The NASA Electric Aircraft Testbed (NEAT) is a NASA reconfigurable testbed in Plum Brook Station, Ohio, used to design, develop, assemble and test electric aircraft power systems, from a small, one or two person aircraft up to 20 MW airliners. NASA research agreements (NRA) are granted to develop electric-propulsion components.
They will be completed in 2019 and the internal NASA work by 2020, then they will be assembled in a megawatt-scale drive system to be tested in the narrowbody-sized NEAT.

== Machines ==
The University of Illinois is developing a 1-megawatt permanent magnet synchronous motor spinning at 18,000 rpm to drive a Rolls-Royce LibertyWorks' Electrically Variable Engine turbofan from a battery for taxiing, takeoff and idle descent in a parallel hybrid.
Ohio State University is building 300-kW and 1-megawatt prototype motors, a 2,700 rpm, 1-m (3.3-ft) diameter, 2.7-megawatt liquid cooled ring induction motor and designed a 5,000 rpm, 10-megawatt turbofan integrated ring motor.

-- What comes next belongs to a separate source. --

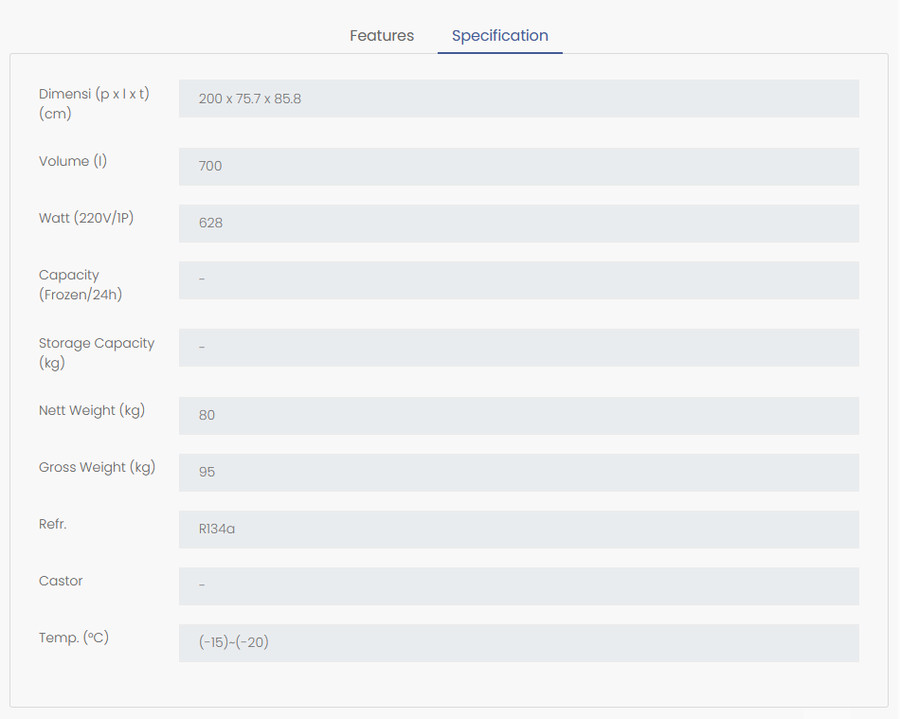This screenshot has height=719, width=900.
Task: Select the Specification tab
Action: [x=500, y=36]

These electric machines target 13 kW/kg and over 93% efficiency, while NASA Glenn Research Center is developing a superconducting electric machine with a 16 kW/kg goal and above 98% efficiency: a 0.4-m-dia, 6,800 rpm, 1.4-megawatt wound-field synchronous motor using a self-cooled, high-temperature superconducting rotor winding.

== Voltage ==
The highest voltage used now is 540 (±270) volts, but distributing megawatt-scale power will require higher voltage to reduce current for smaller, lighter electric cables.
One megawatt over 150 ft need 900 kg at 540 V but would be reduced to 200 kg at 2,000 V DC.

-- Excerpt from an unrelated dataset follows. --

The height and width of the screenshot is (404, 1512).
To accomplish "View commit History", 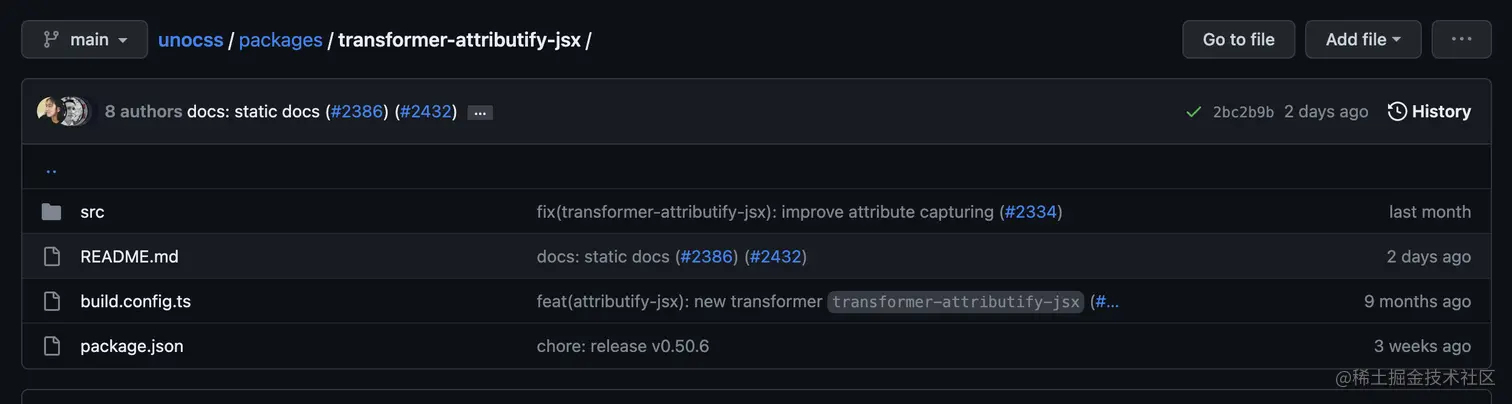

A near-term hybrid would need 1,000–3,000-volt and a fully turboelectric large aircraft 5,000–10,000-volt, like ship power systems but arcing occurs at much lower voltages at low pressures than at sea level.

== Inverters ==
While a battery power source would use a direct current distribution, a gas turbine power source would also allow alternating current which would need power converters, mainly inverters to convert DC to controlled, variable-frequency AC to regulate a motor speed and torque.
Silicon carbide [SiC] and gallium nitride [GaN] switches can operate at higher frequencies with lower losses, increasing efficiency.
GE is building a 2,400-volt DC, 1-megawatt inverter with SiC switches and its 1.7-kW MOSFETs power modules.
The University of Illinois is building a 1,000 volts DC, 200-kW "flying capacitor" scalable to a 1-megawatt with GaN-based field-effect transistor switches.
Both are liquid cooled and target 19 kW/kg at 99% efficiency, but Boeing is developing a cryogenically cooled 1-megawatt inverter for 26 kW/kg and 99.3% efficiency with off-the-shelf silicon semiconductors, and is currently fabricating a liquid-nitrogen-cooled 200-kW inverter before a 1-megawatt one.